AND so we bid a fond farewell to Helen Jones, Warrington North MP for the past 22 years.

In her announcement letter, Ms Jones said: “There comes a time when all of us have to decide to go, and that time has come for me.

“I will be 65 in December and to stand for an election now would mean committing myself, if I was re-elected, to stay in Parliament until I was 70.

“I do not think that would be fair to my constituents, my party or my family.”

As someone of a similar generation, I can understand that sentiment.

I wouldn’t want to be trolling up and down to London all the time when I should be sat in my comfy armchair with a nice cup of tea watching an episode of Homes Under the Hammer.

Or perhaps Ms Jones has something else lined up.

Anyway, what do we make of her tenure as an MP?

I am not one of her constituents so I have never dealt with her on a personal level.

I have no idea if she has been a good constituency MP and in truth, a lot of that kind of work goes largely unreported.

But I understand her work as chair of Parliament’s Petitions Select Committed was exemplary and as she told the Guardian: “I was honoured to have been elected the first ever Chair of the Petitions Select Committee and to have been involved in the development of a petitions system that has allowed millions of people to engage directly with Parliament.

“Petitions have led to real change, most notably on funding for brain tumour research and access to life-extending drugs for cystic fibrosis sufferers.”

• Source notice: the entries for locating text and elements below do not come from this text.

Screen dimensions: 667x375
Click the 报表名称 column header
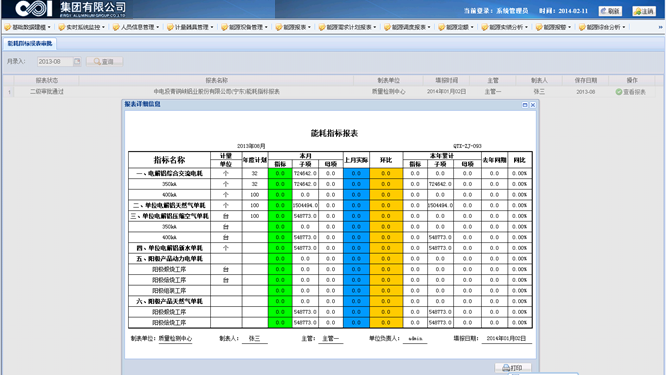click(x=217, y=80)
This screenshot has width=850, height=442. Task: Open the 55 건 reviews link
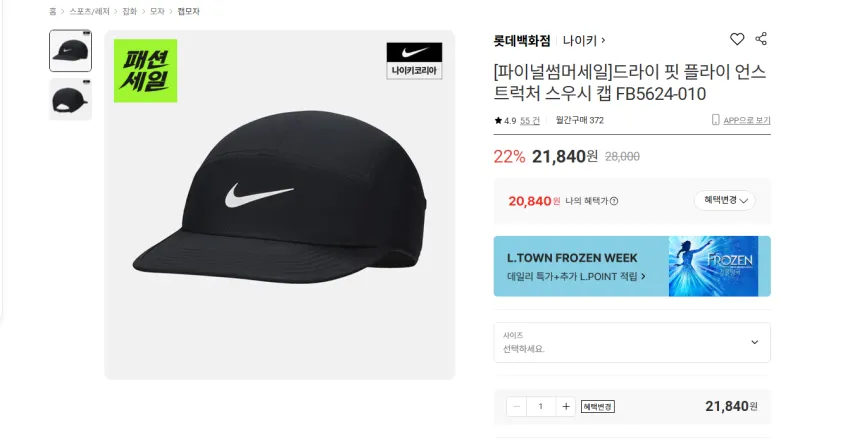click(x=530, y=120)
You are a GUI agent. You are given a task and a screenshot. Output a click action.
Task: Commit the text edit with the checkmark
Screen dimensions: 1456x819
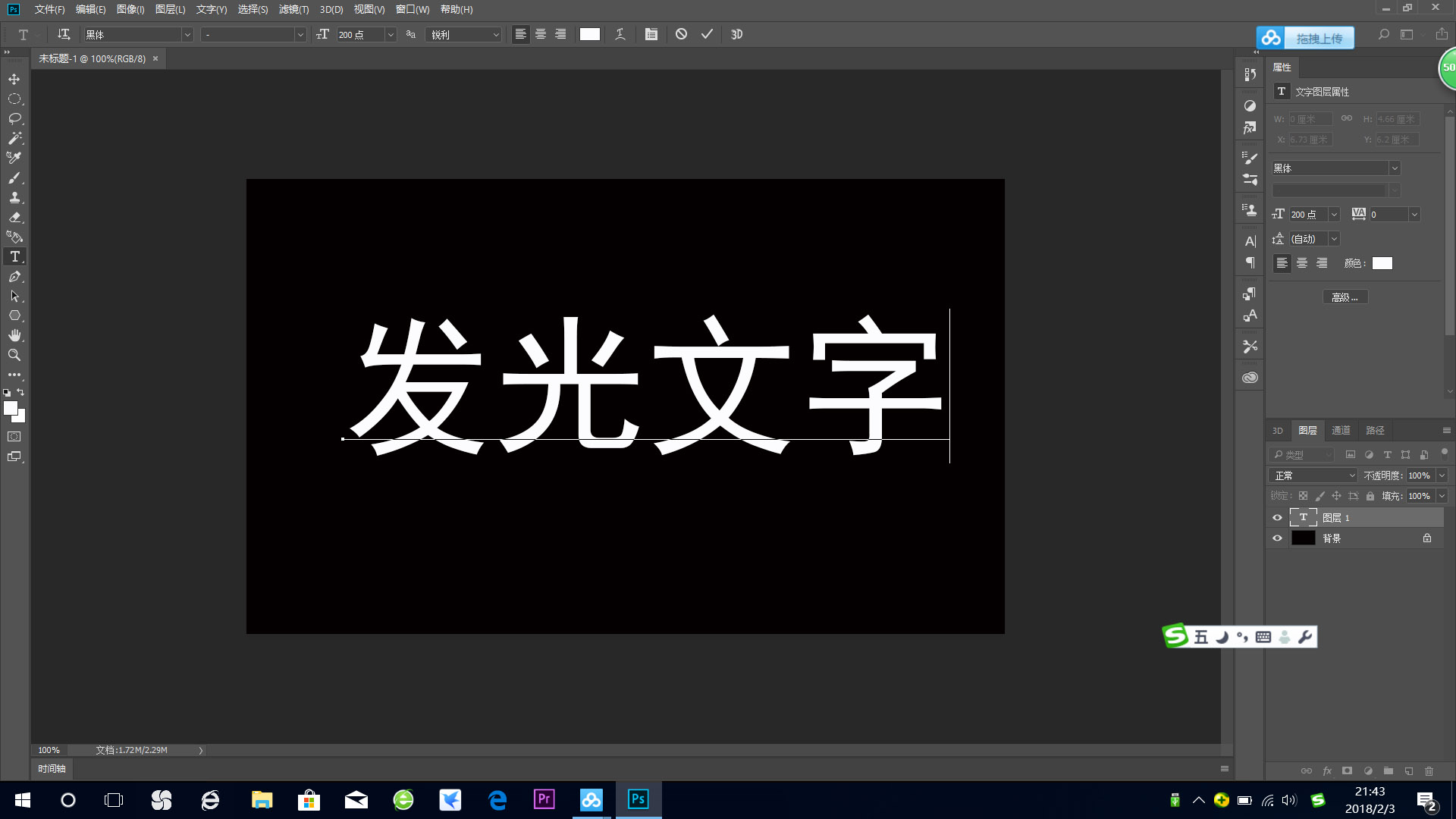click(x=706, y=34)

I was genuinely surprised to hear that.

My thought on the petitions committee was that it didn’t actually achieve much apart from giving people the impression they were being listened to and their opinions taken into account while not actually changing anything or achieving anything.

While that may seem a little harsh view to take, it’s based on my personal experience of signing petitions to Parliament and then, as Theresa May was wont to say: Nothing has changed.

I wonder, when Ms Jones has time to reflect, whether she would consider the reportedly fractious relationship with Warrington Borough Council as something of a disappointment.

n THERE was a short but interesting letter from John Jones of Birchwood in the Warrington Guardian last week about the traffic problems getting on and off the town’s retail parks, particularly Junction Nine Retail Park and Riverside Retail Park.

Oh my sympathy goes out to you. I have suffered at both of these places on more than one occasion.

I was once stuck for 45 minutes trying to get off Riverside Retail Park on what should have been a quiet Thursday afternoon.

And I think you can also add the congestion at weekends around Marks & Spencer and Ikea as well.

Who is to blame?

I think you can only point the finger in one direction – the planners and councillors who allowed these developments to go ahead in the first place.

I’m no town planner but to put the Gemini development on the other side of a minor road and hundreds and hundreds of houses on the other side of the road is bordering on the ludicrous.

And who on earth thought it was a good idea to build the one and only entrance and exit to Riverside Park on the busiest junction in Warrington town centre?

Let’s hope a little more thought has gone into the Warrington Western Link before they start building the houses and businesses the land the new road will open up.